The titles of these stories were, for the most part, assigned by the author after analytically screening a story s contents. Seldom do storytellers verbally provide a title for the story they are about to tell. They simply begin with introductions such as “Now, let me tell you a story about a real ghost. Here’s what happened….” Or, if the account is universally told, and the narrators are aware of this, they may begin with wording such as “Let me tell the story as I know it about the face in the window.”
These narrative accounts are printed here verbatim from four main kinds of sources: those spoken into a tape recorder; those taken down on notepads in shorthand version and then reworded as closely as possible to the way they were originally told; those written and submitted by the narrators, some of them by email; and those that appeared as newspaper accounts I sought to retain the original form of the story; thus I never changed the wording so as to falsify the story or change the story’s intended message to the listener. Most of these stories fit the first category—stories that were recorded as told many years ago—and category three, as many were submitted in handwritten or typewritten format.

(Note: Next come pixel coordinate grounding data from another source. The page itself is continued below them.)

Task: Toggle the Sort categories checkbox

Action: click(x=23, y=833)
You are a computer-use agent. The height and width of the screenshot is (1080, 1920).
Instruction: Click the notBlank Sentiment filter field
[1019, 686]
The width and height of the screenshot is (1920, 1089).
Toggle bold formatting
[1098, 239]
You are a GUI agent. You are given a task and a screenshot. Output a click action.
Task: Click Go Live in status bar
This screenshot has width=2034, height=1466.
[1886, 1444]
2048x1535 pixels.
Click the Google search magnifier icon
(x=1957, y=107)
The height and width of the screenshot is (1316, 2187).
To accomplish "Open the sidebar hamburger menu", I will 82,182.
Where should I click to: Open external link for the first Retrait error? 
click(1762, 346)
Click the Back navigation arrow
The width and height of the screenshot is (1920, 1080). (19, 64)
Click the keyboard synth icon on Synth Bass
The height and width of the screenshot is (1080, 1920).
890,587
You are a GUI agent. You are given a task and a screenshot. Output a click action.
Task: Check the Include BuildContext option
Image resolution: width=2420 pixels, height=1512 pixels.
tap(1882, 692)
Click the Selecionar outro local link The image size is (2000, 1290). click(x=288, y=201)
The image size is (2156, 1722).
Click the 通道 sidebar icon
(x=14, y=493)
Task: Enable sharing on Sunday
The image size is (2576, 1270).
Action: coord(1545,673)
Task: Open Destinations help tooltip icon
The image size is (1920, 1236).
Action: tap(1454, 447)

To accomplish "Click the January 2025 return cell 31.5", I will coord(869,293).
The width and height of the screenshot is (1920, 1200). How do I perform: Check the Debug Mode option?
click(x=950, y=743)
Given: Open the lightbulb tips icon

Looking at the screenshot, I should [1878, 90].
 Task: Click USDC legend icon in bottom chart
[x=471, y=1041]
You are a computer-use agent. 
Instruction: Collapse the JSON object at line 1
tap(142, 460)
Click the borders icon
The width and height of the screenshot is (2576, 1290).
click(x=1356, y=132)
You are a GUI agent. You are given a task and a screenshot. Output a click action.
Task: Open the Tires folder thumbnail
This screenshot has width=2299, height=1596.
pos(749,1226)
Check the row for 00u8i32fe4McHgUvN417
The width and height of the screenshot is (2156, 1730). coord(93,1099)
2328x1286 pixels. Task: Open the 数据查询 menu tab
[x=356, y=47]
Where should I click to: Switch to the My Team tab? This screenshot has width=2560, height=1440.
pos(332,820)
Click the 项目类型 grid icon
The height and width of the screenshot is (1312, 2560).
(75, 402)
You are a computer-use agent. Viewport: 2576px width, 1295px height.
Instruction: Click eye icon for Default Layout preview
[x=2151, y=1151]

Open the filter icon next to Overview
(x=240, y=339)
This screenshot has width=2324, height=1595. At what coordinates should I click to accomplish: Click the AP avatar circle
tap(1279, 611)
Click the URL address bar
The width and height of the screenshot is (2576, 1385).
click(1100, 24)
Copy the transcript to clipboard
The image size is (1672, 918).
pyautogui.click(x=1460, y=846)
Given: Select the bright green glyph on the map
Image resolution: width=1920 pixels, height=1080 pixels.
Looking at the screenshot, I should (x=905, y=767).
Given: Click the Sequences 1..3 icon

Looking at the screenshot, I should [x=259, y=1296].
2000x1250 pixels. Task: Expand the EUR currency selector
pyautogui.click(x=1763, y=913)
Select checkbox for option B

It will be of interest to see whether these accounts will be passed along from generation to generation as customarily done during ancestral times. Thankfully, some of the stories herein were told by teenagers. Perhaps this signifies that these stories will be passed along to their children and subsequent generations. So let’s read and share these narrative accounts with no feeling of ignorance, superstition, or disrespect toward those persons who provided these wonderful stories. And as you read them, do not forget to identify and glean the historically descriptive bits of information about people and houses, as such information is not likely to be available in any other source, published or otherwise.
Notes to Introduction
1. Kathryn Tucker Windham, Jeffrey Introduces 13 More Southern Ghosts (Tuscaloosa and London: University of Alabama Press, 1971), p. 5.
2. Kentucky materials gathered by members of the Federal Writers Project are on file at the State Library and Archives, Frankfort.
3. Ruth Ann Musick, Coffin Hollow and Other Ghost Tales (Lexington: University Press of Kentucky, 1977), p. 4.
4. Nelson Maynard II, Louisville, November 20,2000.
5. Barbara Walker, Out of the Ordinary: Folklore and the Supernatural (Logan: Utah State University Press, 1995), p. 4.